= What you need to do =
Only the lines from the one with "[combobox] (141, 116)" to the end of the data below should be given again, exactly as written.

+++++

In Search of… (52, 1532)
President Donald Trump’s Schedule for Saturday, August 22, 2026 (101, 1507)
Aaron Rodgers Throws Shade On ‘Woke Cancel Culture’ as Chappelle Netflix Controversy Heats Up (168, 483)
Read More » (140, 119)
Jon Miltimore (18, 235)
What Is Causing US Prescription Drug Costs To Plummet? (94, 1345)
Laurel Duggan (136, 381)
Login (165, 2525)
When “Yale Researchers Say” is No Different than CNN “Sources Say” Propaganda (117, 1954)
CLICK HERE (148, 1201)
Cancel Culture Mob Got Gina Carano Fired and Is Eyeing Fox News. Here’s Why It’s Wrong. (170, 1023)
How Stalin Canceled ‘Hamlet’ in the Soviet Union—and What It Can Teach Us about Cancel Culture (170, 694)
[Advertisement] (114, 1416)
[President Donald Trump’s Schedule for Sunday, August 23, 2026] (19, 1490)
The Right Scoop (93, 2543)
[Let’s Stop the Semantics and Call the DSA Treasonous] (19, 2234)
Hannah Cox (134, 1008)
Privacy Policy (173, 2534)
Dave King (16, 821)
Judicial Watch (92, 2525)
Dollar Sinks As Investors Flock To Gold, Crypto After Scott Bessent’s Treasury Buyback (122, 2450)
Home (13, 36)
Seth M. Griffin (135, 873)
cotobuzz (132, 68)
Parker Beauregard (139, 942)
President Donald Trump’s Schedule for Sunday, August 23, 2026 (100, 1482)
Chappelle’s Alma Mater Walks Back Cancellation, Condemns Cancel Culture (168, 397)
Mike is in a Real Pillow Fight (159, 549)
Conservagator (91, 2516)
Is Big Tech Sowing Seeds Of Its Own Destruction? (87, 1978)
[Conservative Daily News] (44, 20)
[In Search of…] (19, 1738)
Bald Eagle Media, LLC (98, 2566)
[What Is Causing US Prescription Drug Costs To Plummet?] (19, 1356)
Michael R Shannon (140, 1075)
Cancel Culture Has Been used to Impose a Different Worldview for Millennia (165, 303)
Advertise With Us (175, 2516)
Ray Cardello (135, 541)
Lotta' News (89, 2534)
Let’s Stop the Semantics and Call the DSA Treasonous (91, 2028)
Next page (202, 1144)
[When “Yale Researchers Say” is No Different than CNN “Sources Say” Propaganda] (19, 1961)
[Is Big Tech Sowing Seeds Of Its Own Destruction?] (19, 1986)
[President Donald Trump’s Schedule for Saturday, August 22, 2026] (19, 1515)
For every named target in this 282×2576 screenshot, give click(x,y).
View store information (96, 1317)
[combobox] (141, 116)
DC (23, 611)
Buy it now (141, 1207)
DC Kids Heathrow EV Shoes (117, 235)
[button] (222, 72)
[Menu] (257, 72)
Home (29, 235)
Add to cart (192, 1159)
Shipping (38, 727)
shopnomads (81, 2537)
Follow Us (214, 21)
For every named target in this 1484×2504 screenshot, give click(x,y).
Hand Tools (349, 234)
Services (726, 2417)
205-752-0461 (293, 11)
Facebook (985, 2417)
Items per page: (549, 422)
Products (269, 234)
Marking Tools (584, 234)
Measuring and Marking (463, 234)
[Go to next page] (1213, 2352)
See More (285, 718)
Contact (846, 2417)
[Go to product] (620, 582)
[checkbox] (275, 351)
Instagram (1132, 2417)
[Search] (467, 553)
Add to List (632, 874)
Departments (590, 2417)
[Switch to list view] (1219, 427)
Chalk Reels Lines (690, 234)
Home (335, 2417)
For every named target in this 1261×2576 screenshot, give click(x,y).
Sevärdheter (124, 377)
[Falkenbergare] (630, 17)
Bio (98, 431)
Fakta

+++++

= Your response =
[combobox] (141, 116)
DC (23, 611)
Buy it now (141, 1207)
DC Kids Heathrow EV Shoes (117, 235)
[button] (222, 72)
[Menu] (257, 72)
Home (29, 235)
Add to cart (192, 1159)
Shipping (38, 727)
shopnomads (81, 2537)
Follow Us (214, 21)
For every named target in this 1484×2504 screenshot, give click(x,y).
Hand Tools (349, 234)
Services (726, 2417)
205-752-0461 (293, 11)
Facebook (985, 2417)
Items per page: (549, 422)
Products (269, 234)
Marking Tools (584, 234)
Measuring and Marking (463, 234)
[Go to next page] (1213, 2352)
See More (285, 718)
Contact (846, 2417)
[Go to product] (620, 582)
[checkbox] (275, 351)
Instagram (1132, 2417)
[Search] (467, 553)
Add to List (632, 874)
Departments (590, 2417)
[Switch to list view] (1219, 427)
Chalk Reels Lines (690, 234)
Home (335, 2417)
For every named target in this 1261×2576 screenshot, give click(x,y).
Sevärdheter (124, 377)
[Falkenbergare] (630, 17)
Bio (98, 431)
Fakta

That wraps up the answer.